Consigne |
Recopiez fidèlement le passage de l'extrait sur l'émotion et le religieux qui commence aux mots « Cette analyse nous » et s'achève après les mots « la modernité religieuse. ».

Extrait source |
• • • • • • •

Le « retour de l’émotion » est-il le « retour du religieux » (8)? Après tout le mépris professé à l’égard de la raison (du reste reposant sur le quiproquo de sa réduction à l’instrumental) au profit de la valorisation de l’émotion et du contact personnel et immédiat avec le surnaturel, n’est-il pas l’expression d’un appauvrissement de l’imaginaire symbolique, et de la mémoire véhiculant la tradition ainsi que le signe de l’ignorance d’une culture religieuse? Ne confond-on pas facilement athéisme et ignorance? On reproche à la religion son incapacité à répondre aux angoisses existentielles actuelles, mais lui en laisse-t-on les moyens dès lors qu’on rejette l’intellectualisation de l’expérience qu’elle pose en préalable à toute réponse?

Alors l’émotion : une exigence ou un aveu d’impuissance? Un retour du religieux ou une sortie de celui-ci? Un appel fait à la religion pour qu’elle s’arrache à son formalisme ou une exacerbation narcissique? Notons au passage l’importance de cette question qui est l’expression d’un reproche adressé au christianisme qui n’est pas innocent dans l’émergence des nouveaux mouvements religieux et dans sa propre désaffection liée à la représentation de lui-même qu’il a permis de véhiculer. En effet, selon l’analyse wébérienne, le christianisme a contribué au désenchantent du monde, à l’autonomisation du sujet, à son inscription dans l’histoire et à l’éviction des expériences émotionnelles donnant naissance d’une part à l‘émergence d’une religion éthique dont Luc Ferry, par exemple s’est actuellement fait le penseur, et d’autre part à la formation de communautés fusionnelles dont les sectes. A l’instar de la démocratie qui porte par essence les ferments de sa possible destruction le christianisme offre les instruments de sa perte, ce qui explique la dissociation progressive de la religion et du sacré avec une nette valorisation de celui-ci au détriment de celle-là. Mais ceci n’est-il pas un coup de semonce bénéfique à la religion mise en présence de ses propres négligences. Car lorsque l’être est privé de culture, de tradition et de mots pour se dire que lui reste-t-il si ce n’est le cri, celui-là même de l’enfant qui n’a pas d’autre moyen de s’exprimer? L’émotion serait-elle alors l’expression d’une régression des sociétés humaines, car de quelle sensibilité témoignent-elles et sont-elles capables si celle-ci n’a pas été nourrie de culture?  Faute de celle-ci, c’est-à-dire d’un ancrage dans une communauté croyante s’inscrivant dans la continuité d’une tradition, quel sens les symboles religieux employés peuvent-ils revêtir? N’assiste-t-on pas dès lors à la « folklorisation »  du langage religieux à la suite de la perte : d’un cosmos sacré de référence ; de la fonction de lien social assurée par les religions ; de leur rôle dans la production des significations collectives, le langage théologique s’avérant en total décalage avec les exigences et attentes actuelles.

Cette analyse nous place face à un double problème :

- la nécessité de disjoindre sacré/religion, faute de quoi on ne pourra penser ni la spécificité de l’expérience religieuse, ni celle de l’expérience du sacré, et donc corrélativement celle de la modernité religieuse.

• • • • • • •

Données fournies |

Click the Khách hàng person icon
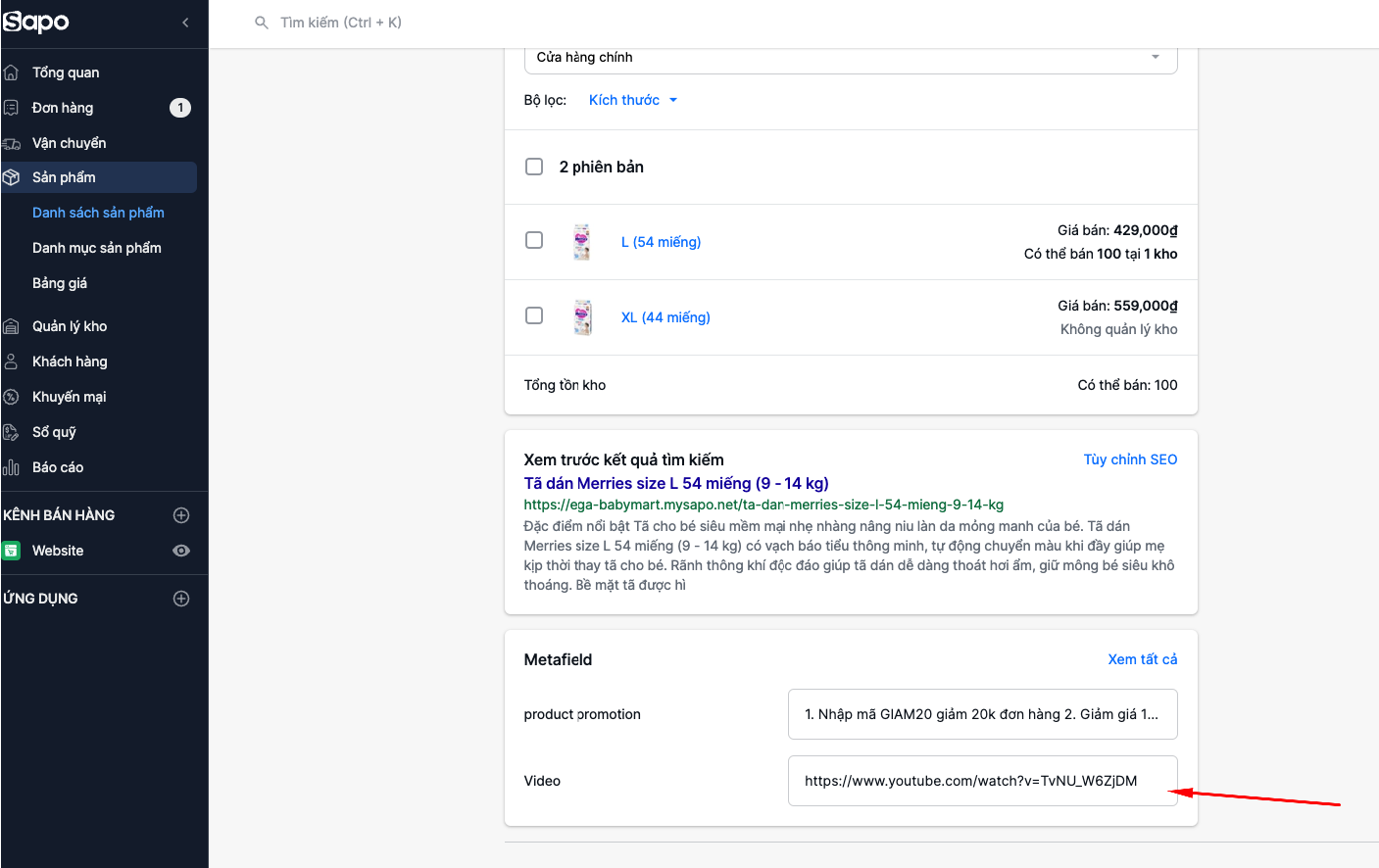This screenshot has height=868, width=1379. 12,362
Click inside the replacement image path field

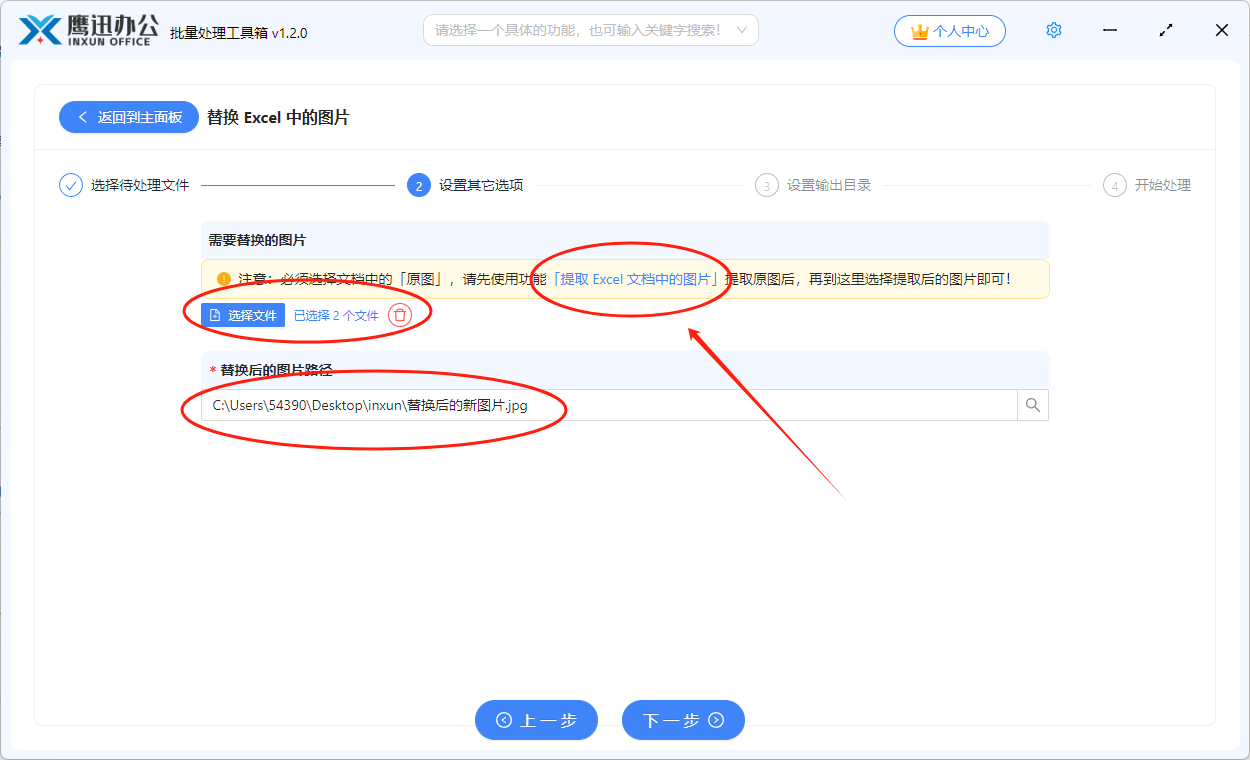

• • • • • • •

Résultat de l'exercice |
Cette analyse nous place face à un double problème :

- la nécessité de disjoindre sacré/religion, faute de quoi on ne pourra penser ni la spécificité de l’expérience religieuse, ni celle de l’expérience du sacré, et donc corrélativement celle de la modernité religieuse.